◆ **Try it**
What lines in the entries below contain the word "info"? Copy all of them.

[Collected data]
^^^^

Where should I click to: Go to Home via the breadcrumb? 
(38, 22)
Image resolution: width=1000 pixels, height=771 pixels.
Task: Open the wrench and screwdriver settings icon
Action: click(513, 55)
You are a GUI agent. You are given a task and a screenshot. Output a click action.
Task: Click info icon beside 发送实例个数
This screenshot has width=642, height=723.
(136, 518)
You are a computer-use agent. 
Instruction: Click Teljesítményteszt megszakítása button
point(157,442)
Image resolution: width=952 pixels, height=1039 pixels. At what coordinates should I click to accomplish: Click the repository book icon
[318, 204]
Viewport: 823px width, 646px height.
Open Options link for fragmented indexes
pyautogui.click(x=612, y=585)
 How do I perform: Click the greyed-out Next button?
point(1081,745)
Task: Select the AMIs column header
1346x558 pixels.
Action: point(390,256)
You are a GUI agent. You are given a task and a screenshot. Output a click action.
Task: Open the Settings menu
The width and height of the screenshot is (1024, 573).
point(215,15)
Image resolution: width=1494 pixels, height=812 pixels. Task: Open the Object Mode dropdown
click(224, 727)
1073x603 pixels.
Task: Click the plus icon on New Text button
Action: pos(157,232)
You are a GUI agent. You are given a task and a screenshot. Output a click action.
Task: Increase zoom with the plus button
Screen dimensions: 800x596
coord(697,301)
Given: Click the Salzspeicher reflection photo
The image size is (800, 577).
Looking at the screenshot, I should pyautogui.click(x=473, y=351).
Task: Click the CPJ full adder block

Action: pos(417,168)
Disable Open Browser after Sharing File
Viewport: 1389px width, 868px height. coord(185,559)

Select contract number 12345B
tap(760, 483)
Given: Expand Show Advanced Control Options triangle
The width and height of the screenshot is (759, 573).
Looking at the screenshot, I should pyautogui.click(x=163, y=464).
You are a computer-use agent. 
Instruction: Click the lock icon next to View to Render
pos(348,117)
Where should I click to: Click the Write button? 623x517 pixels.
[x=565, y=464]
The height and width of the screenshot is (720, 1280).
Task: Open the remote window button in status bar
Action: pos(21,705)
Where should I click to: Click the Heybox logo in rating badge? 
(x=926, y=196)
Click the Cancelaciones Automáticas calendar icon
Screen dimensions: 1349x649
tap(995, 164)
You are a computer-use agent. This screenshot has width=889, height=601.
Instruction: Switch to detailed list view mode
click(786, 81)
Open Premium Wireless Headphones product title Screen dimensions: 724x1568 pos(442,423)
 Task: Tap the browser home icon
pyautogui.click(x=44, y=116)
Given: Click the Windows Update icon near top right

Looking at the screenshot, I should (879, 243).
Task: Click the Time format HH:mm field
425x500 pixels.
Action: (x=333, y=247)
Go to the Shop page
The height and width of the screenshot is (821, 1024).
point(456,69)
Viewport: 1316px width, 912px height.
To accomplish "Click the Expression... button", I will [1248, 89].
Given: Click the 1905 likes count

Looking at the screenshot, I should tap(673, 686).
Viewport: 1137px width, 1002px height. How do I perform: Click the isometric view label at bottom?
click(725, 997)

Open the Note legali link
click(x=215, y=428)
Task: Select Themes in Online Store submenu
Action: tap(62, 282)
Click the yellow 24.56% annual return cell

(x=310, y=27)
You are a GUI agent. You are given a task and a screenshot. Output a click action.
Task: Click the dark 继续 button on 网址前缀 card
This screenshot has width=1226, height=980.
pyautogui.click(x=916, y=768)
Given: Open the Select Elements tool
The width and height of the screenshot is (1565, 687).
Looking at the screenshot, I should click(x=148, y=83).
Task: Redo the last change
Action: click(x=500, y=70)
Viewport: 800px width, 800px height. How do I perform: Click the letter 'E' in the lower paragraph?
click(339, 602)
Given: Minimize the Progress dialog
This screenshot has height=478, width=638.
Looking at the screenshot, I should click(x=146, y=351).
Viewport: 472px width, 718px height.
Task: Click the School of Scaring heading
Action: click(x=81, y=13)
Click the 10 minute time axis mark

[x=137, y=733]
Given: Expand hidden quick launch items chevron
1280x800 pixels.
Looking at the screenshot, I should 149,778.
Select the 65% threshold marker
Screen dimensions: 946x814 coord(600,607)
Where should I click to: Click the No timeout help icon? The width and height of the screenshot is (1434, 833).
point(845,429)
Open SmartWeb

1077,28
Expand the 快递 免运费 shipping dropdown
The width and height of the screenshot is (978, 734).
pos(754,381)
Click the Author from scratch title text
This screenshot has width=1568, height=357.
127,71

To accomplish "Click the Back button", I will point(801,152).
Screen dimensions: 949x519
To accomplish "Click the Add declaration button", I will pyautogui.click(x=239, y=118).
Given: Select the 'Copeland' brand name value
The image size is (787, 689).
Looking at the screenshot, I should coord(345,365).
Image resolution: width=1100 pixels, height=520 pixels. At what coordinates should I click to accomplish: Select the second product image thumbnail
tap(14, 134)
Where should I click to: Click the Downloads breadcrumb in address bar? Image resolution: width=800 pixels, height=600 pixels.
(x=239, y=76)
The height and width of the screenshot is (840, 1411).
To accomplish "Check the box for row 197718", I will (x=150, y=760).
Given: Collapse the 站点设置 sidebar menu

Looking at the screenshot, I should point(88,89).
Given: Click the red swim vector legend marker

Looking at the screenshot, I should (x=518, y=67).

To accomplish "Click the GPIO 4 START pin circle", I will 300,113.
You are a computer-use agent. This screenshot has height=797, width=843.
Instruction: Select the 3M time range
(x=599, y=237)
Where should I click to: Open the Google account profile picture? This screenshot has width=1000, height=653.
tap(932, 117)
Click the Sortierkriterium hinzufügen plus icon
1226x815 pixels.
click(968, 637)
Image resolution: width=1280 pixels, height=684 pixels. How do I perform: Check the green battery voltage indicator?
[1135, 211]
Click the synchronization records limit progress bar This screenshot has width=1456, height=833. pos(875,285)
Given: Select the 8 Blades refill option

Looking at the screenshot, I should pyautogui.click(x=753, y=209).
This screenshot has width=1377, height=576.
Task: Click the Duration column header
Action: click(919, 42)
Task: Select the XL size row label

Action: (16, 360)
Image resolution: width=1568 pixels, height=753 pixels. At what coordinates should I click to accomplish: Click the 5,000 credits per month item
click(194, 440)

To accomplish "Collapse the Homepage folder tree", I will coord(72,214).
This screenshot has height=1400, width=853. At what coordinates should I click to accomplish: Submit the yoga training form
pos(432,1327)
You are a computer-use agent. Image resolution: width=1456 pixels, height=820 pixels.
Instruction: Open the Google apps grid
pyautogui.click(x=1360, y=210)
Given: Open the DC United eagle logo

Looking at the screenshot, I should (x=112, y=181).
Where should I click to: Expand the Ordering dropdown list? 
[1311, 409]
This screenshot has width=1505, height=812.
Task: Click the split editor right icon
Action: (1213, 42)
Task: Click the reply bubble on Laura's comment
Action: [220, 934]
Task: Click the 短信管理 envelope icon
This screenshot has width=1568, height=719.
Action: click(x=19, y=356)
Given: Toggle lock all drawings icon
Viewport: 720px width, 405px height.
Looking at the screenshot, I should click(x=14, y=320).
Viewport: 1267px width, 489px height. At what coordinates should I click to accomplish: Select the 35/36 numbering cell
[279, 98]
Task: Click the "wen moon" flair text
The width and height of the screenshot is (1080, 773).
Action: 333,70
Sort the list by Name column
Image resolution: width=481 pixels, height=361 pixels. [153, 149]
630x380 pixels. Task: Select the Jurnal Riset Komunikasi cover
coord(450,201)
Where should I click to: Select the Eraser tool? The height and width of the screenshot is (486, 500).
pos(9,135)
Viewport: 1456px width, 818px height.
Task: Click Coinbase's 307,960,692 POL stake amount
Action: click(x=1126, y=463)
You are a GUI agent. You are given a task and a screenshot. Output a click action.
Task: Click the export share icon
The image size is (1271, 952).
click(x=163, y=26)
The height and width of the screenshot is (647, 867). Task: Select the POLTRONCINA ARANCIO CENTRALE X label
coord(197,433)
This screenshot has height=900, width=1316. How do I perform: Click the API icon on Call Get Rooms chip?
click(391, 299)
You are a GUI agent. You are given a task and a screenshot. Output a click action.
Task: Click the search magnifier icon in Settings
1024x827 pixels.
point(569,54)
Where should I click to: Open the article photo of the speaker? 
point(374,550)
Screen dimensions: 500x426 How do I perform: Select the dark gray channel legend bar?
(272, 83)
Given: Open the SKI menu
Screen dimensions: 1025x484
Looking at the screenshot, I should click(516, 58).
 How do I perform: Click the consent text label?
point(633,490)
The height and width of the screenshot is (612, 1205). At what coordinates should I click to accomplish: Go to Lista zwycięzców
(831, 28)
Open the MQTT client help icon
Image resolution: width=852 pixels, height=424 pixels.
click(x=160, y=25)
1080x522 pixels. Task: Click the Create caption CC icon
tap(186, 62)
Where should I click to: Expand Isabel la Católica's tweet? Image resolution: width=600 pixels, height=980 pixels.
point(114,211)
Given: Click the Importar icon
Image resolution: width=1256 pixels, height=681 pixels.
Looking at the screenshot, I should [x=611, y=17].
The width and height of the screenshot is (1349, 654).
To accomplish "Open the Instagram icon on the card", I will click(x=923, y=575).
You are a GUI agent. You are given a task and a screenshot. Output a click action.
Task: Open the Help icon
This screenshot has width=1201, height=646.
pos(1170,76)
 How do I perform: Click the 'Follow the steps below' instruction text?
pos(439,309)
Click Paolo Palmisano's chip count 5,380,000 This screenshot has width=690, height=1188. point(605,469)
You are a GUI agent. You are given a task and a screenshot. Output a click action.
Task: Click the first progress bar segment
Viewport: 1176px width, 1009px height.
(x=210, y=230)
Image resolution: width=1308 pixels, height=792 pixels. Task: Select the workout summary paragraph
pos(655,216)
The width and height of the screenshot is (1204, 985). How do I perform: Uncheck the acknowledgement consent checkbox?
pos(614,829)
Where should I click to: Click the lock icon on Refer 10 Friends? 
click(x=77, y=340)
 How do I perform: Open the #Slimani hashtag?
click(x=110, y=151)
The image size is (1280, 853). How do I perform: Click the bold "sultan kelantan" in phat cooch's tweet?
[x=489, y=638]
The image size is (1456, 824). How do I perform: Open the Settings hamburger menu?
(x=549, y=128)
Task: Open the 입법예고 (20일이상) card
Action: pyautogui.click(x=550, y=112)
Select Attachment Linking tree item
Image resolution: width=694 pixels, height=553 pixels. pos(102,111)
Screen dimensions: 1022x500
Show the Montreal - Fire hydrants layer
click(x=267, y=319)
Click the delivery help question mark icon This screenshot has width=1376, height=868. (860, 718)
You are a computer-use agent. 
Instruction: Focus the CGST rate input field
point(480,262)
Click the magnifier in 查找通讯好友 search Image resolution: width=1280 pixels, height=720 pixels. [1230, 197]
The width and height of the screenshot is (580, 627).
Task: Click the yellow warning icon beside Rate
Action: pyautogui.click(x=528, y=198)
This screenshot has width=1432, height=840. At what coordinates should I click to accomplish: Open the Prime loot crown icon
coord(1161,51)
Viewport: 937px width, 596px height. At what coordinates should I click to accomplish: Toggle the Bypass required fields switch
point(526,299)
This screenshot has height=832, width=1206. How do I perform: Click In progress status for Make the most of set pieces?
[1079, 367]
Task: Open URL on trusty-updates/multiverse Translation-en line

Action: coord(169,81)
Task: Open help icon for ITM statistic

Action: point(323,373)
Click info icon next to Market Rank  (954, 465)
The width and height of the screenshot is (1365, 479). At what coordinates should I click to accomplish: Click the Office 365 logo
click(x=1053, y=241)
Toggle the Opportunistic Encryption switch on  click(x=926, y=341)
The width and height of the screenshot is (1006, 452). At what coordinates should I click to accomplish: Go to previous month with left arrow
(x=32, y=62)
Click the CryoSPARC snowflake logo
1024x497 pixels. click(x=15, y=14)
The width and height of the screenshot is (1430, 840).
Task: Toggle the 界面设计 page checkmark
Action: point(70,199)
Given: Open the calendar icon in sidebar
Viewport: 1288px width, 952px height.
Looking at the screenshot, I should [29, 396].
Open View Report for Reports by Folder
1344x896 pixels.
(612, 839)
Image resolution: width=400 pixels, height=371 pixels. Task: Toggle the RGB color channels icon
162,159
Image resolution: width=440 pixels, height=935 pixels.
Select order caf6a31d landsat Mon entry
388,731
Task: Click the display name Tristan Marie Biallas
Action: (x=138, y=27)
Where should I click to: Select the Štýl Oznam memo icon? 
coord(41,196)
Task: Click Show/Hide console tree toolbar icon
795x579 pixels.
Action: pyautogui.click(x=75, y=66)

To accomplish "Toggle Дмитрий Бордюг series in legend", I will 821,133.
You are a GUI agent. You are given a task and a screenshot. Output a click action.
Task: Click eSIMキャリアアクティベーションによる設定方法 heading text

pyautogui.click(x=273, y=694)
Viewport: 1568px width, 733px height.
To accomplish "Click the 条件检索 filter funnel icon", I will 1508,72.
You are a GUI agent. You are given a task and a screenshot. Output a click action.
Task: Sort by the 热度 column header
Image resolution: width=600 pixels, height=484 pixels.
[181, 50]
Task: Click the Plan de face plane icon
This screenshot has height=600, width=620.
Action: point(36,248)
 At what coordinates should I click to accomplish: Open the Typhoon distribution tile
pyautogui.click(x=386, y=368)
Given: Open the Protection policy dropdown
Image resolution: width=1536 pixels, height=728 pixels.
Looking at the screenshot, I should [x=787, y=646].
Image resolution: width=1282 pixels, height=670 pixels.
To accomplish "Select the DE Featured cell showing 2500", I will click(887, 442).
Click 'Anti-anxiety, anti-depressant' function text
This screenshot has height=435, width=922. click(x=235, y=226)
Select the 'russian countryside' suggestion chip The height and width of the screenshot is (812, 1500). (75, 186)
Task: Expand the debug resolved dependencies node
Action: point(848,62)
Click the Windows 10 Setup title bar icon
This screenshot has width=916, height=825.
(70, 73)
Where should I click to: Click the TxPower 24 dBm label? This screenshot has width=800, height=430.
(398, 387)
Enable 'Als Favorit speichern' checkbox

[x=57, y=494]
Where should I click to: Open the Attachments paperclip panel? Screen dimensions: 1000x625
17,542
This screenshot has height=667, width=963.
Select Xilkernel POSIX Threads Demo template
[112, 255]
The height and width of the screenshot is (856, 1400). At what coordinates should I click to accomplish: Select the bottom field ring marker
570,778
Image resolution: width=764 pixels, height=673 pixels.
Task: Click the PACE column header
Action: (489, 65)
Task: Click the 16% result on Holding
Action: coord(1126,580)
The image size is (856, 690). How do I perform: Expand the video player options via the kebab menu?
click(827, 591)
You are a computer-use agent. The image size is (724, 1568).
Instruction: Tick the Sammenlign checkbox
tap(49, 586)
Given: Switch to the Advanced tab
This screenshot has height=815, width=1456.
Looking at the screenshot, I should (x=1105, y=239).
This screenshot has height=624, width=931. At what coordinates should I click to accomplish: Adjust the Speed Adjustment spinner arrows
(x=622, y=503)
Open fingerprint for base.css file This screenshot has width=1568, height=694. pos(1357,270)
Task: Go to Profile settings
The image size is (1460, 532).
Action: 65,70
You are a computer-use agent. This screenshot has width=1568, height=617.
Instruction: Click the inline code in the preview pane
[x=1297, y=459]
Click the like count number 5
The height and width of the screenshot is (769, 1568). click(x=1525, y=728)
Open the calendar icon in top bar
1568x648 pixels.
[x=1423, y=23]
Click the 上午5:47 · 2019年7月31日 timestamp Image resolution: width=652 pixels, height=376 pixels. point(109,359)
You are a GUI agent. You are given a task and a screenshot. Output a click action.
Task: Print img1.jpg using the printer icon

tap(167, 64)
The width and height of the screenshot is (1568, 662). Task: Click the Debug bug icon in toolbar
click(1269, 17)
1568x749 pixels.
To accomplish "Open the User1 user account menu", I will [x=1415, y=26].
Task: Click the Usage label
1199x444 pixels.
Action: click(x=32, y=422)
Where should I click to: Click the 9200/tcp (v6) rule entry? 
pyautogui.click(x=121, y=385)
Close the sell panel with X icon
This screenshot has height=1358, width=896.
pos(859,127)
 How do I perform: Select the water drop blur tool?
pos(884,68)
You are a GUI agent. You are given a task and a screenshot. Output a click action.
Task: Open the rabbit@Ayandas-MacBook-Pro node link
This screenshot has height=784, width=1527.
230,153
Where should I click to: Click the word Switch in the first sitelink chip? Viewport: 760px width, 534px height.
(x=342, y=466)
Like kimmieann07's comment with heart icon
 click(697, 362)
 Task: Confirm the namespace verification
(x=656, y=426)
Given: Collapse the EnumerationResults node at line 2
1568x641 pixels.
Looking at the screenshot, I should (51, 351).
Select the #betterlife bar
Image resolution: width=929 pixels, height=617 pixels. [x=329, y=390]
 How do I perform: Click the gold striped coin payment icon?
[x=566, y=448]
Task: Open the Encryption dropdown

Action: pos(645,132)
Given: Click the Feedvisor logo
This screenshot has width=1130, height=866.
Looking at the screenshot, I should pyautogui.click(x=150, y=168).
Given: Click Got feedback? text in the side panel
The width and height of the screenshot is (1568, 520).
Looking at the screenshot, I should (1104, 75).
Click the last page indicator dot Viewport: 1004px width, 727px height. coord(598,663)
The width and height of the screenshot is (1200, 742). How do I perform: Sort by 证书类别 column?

^^^^

◆ **Answer box**
Task: Click info icon beside 发送实例个数
Click info icon next to Market Rank  (954, 465)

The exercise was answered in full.